El alcalde Manuel Martínez Jiménez dijo que en Miércoles Santo los encargados de los templos bañan la imagen de Cristo, con agua de hojas de laurel. “La creencia es que ese día que lo bañan se espera un fuerte aguacero todos los años. A veces cae a veces no, no sé si es casualidad o no, pero sí ha pasado”.
Añadió que las personas que han tenido algún cargo, llamados paxioneros, se juntan el Jueves Santo para cargar la cruz por las principales calles de la cabecera de Zinacantán. “Mientras van rezando los mayordomos y los encargados del templo dan una vuelta entera en las calles principales”.
En entrevista, señaló que ese mismo día por la tarde se saca una imagen más pequeña del Señor de Esquipulas y la “entierran con pétalos de rosa, significando que la Semana Santa en Ziancantán prevalece, según la tradición de los ancestros, de que a Jesucristo lo enterraron un día antes de crucificarlo.

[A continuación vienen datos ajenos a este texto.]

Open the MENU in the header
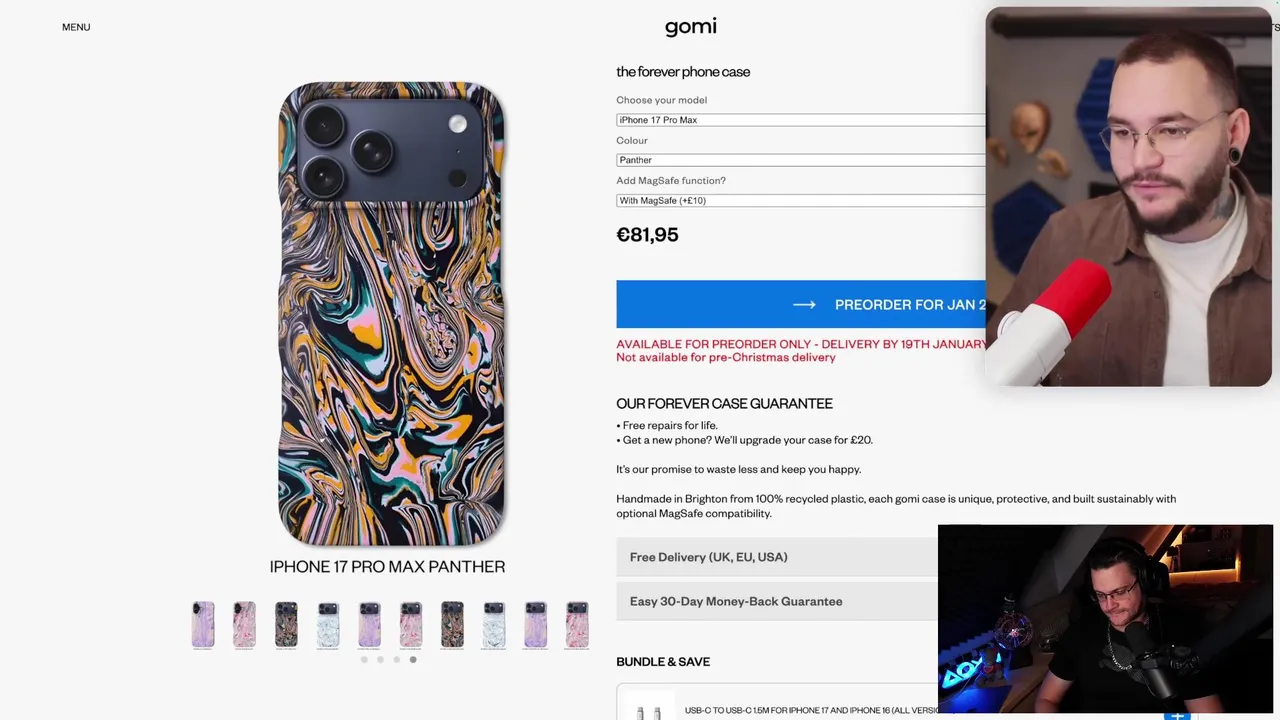The width and height of the screenshot is (1280, 720). tap(76, 27)
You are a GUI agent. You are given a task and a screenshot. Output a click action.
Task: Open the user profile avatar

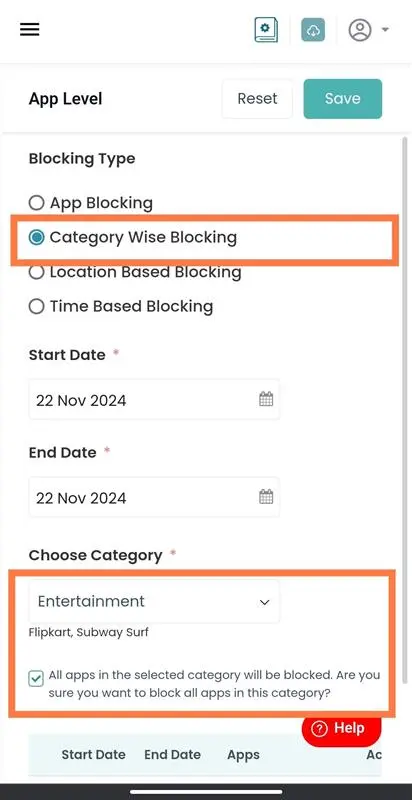tap(360, 30)
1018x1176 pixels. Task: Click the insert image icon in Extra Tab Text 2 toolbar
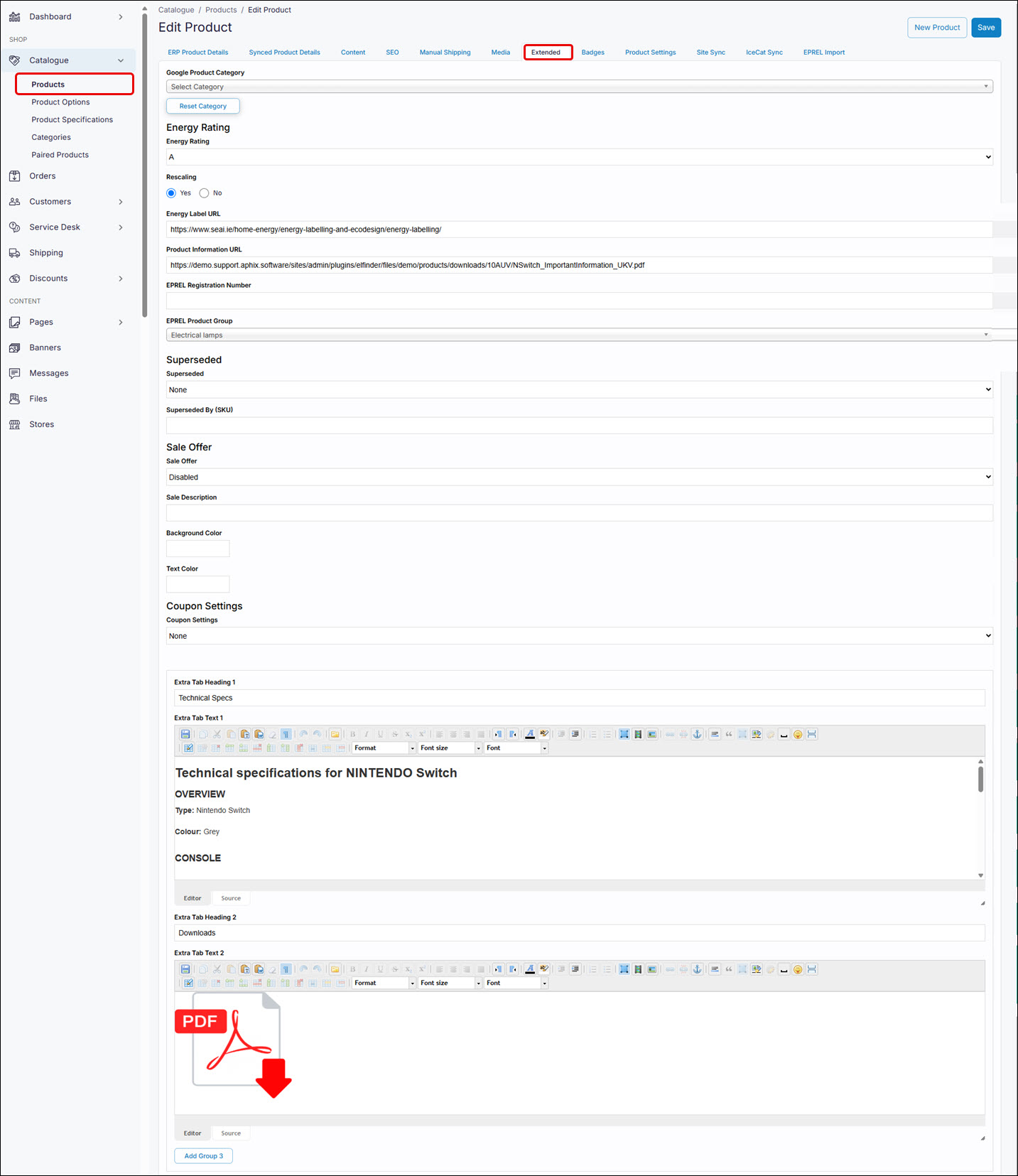651,969
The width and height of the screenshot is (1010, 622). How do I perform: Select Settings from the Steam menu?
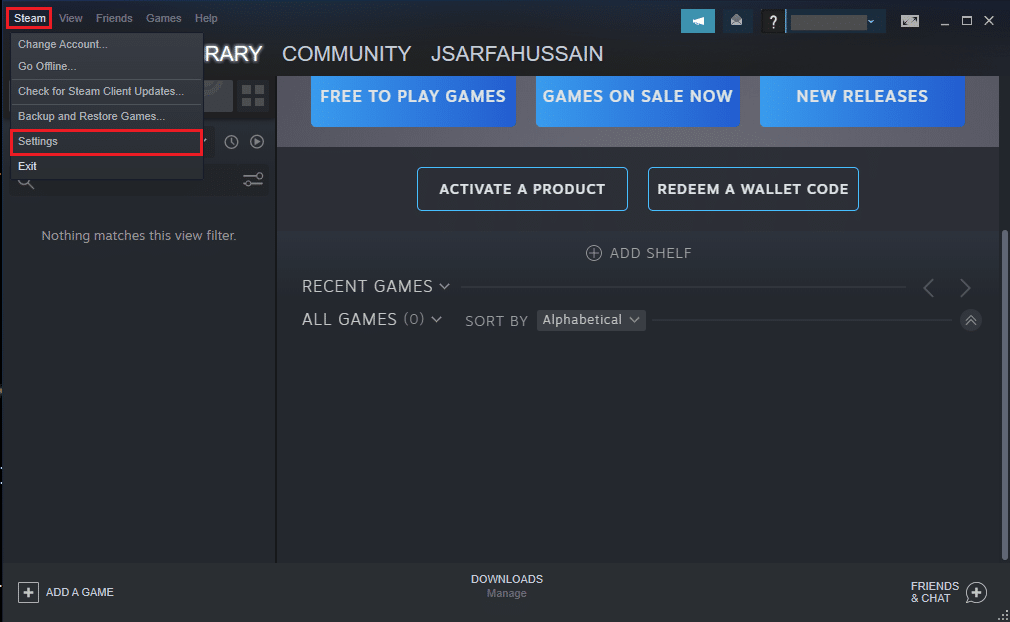(x=40, y=141)
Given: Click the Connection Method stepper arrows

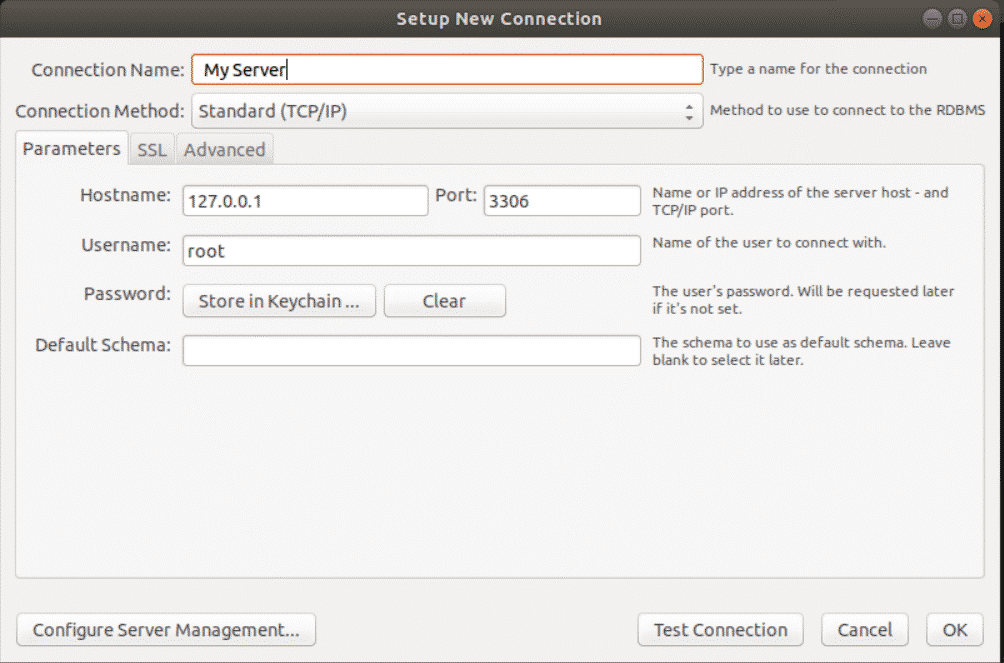Looking at the screenshot, I should [691, 111].
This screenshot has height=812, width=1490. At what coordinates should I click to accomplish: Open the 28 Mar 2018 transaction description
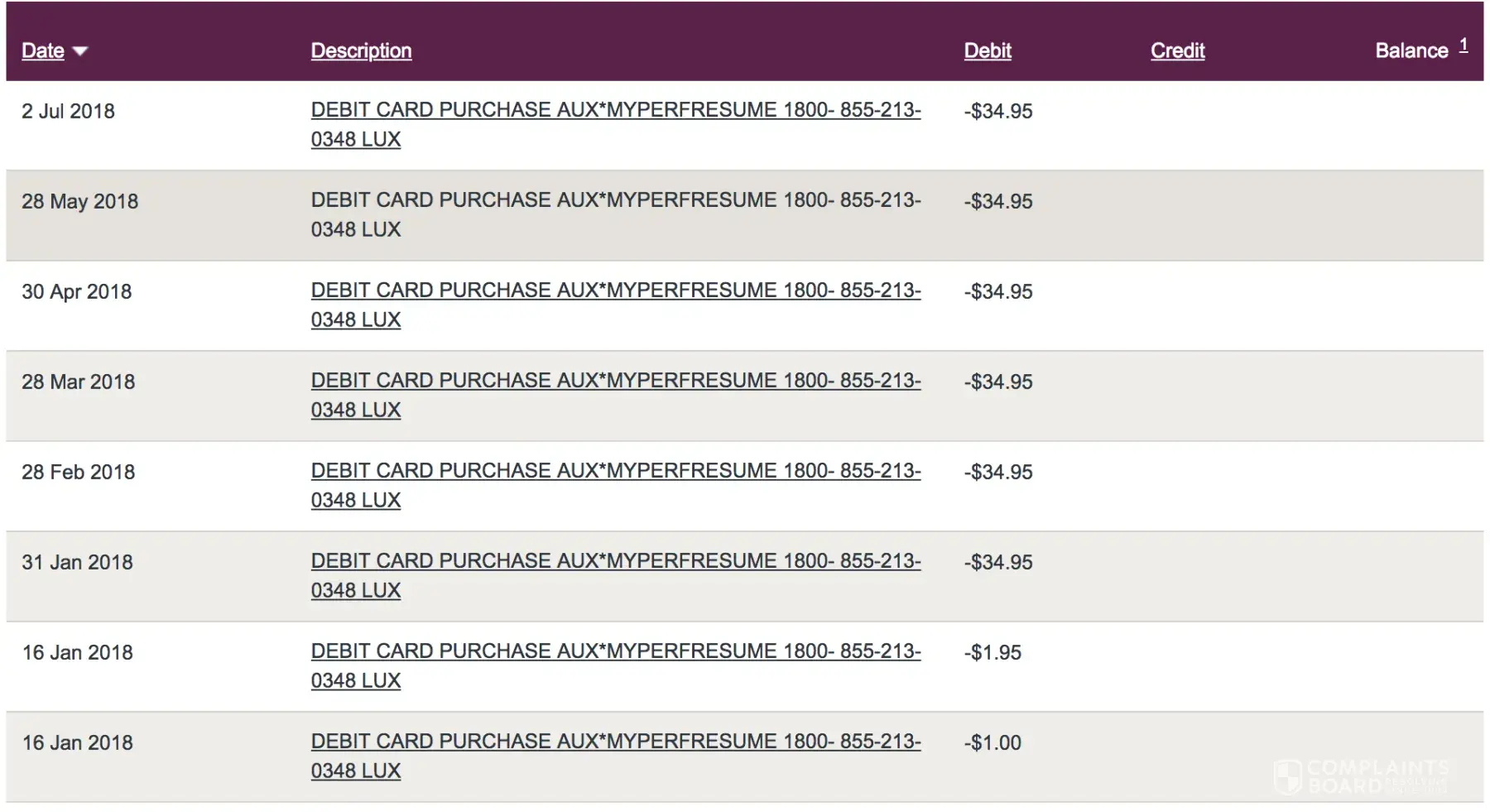(x=615, y=381)
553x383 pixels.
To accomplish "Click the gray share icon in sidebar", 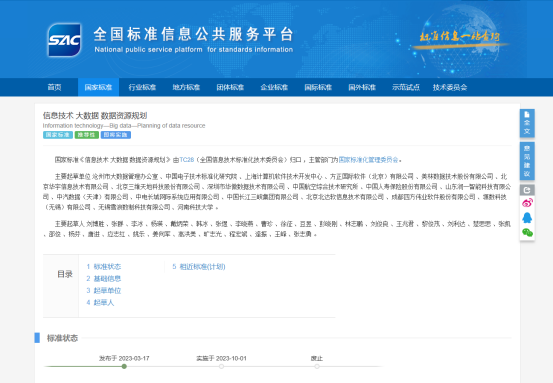I will 527,190.
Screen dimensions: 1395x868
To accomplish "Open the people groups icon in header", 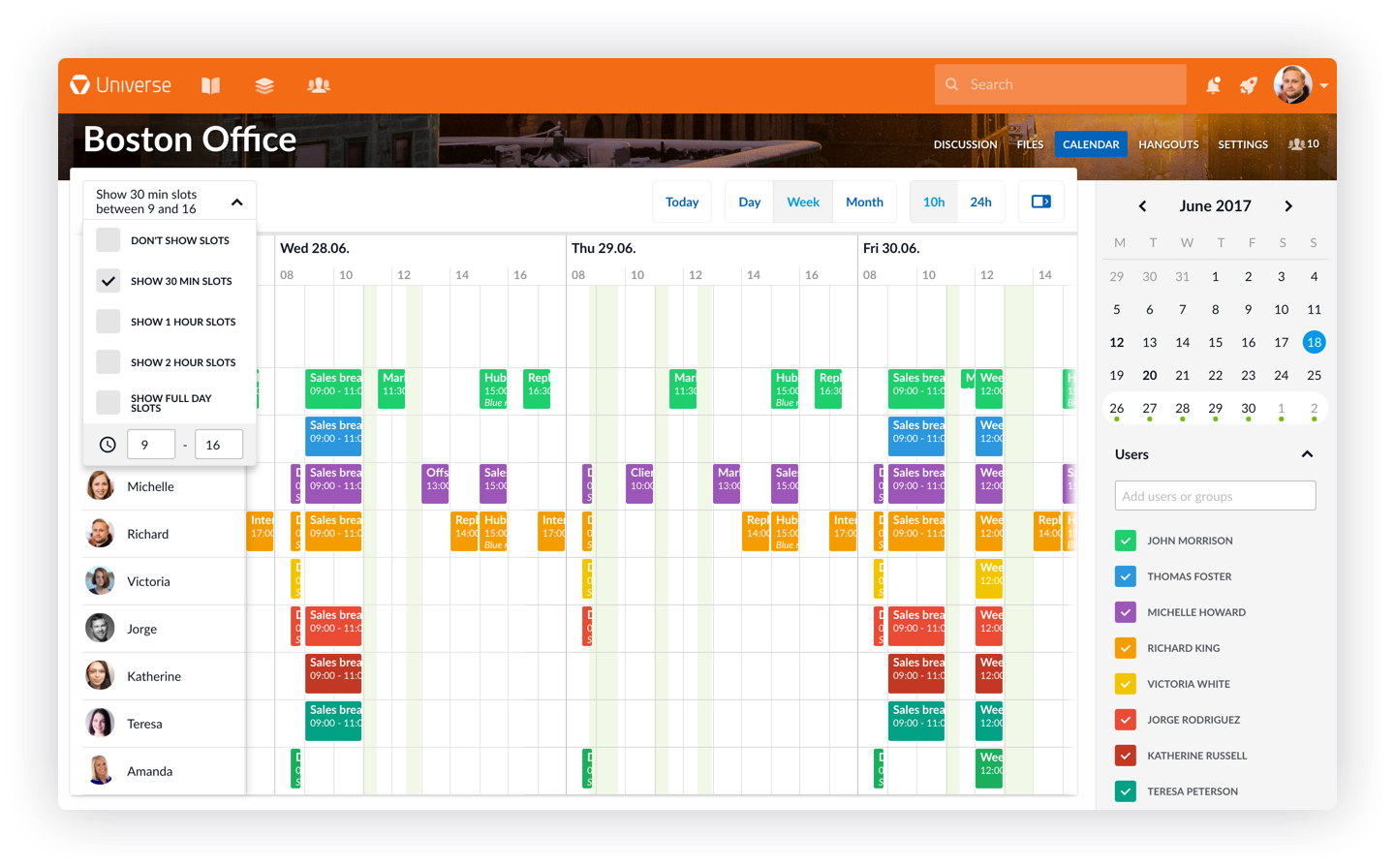I will 319,85.
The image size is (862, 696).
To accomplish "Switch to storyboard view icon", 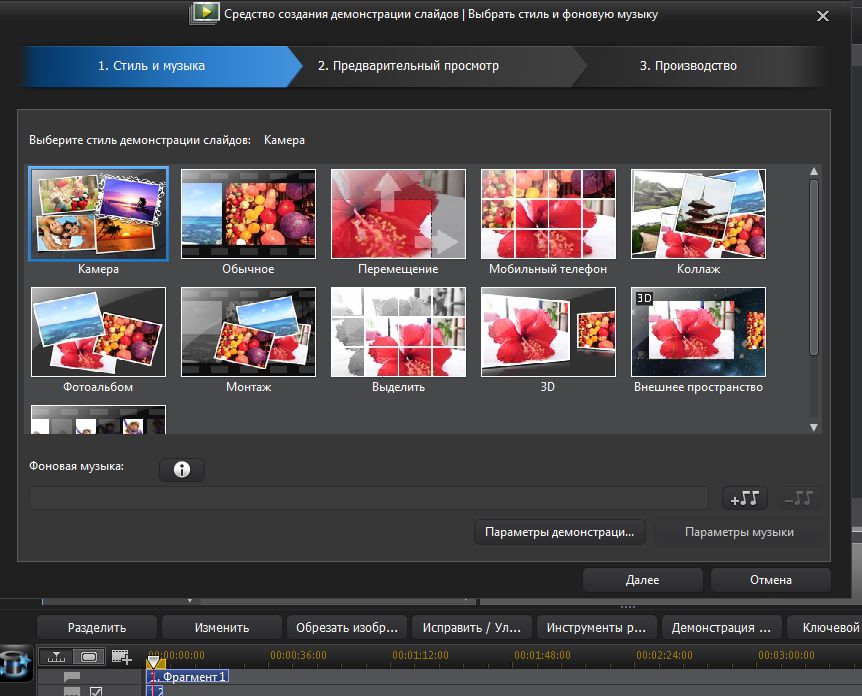I will [89, 657].
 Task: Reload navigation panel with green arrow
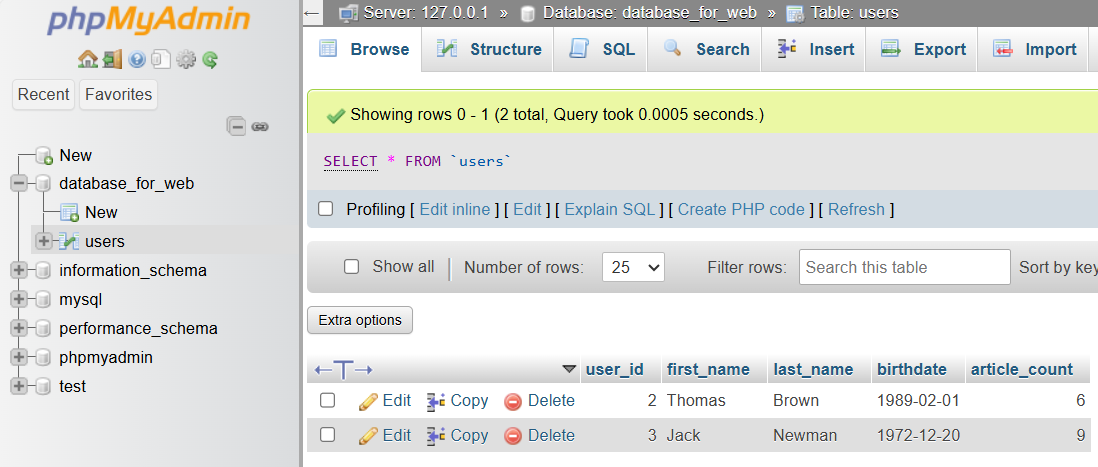[210, 60]
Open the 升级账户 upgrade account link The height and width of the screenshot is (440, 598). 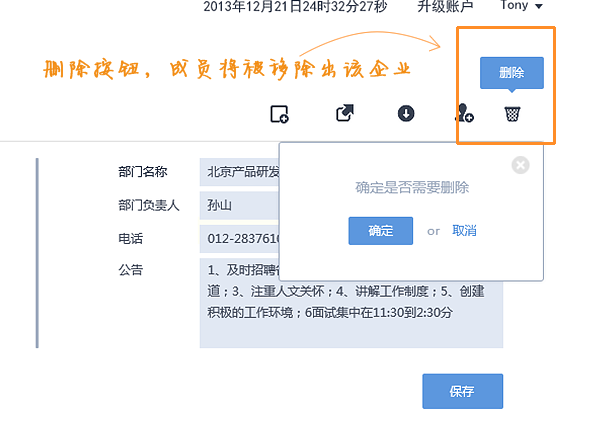pos(445,6)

Entierran la imagen en la Iglesia de San Lorenzo. La ponen en un petate y luego la entierran con pétalos de rosa. Al amanecer la desentierran porque es la resurrección, y el viernes se lleva a cabo la crucifixión en la iglesia principal de la imagen, que el miércoles fue bañada con agua con hojas de laurel”.
En el Sábado de Gloria, agregó, “solo se hace la quema de ‘Judas’ con cohetes, juncia y paja, pero aquí tenemos la costumbre de que a partir del jueves no se pueden tocar los cuchillos, ni cortar árboles, matar ni un animal, y la gente respeta esta costumbre, la mayor parte de la gente no utilizamos esas herramientas durante esos días. Quedan guardadas y se come lo que se puede para no lastimar nada. Además no hay labores en el campo”.
Comentó que San Lorenzo, San Sebastián y el Señor de Esquipulas “tienen una campana que se toca cada medio día y al final del día (a las 19 horas), pero el jueves, viernes y sábado cuando se queman los ‘Judas’ nadie las toca. Hay una campana especial y solo esa toca. El sábado a las 17 horas hay misa y la gente lleva palmas y en medio de la celebración se dan chicotazos para que se quiten sus pecados”.
Martínez Jiménez manifestó que todos los visitantes nacionales y extranjeros que lo deseen pueden acudir a ver estas tradiciones de la Semana Santa en Zinacantán. “Es abierto al público en general, aunque se llena la iglesia. Son nuestras tradiciones, lo poco que queda, porque se han ido perdiendo por muchas razones y por la presencia de muchas religiones, pero estamos tratando de conservarlas”.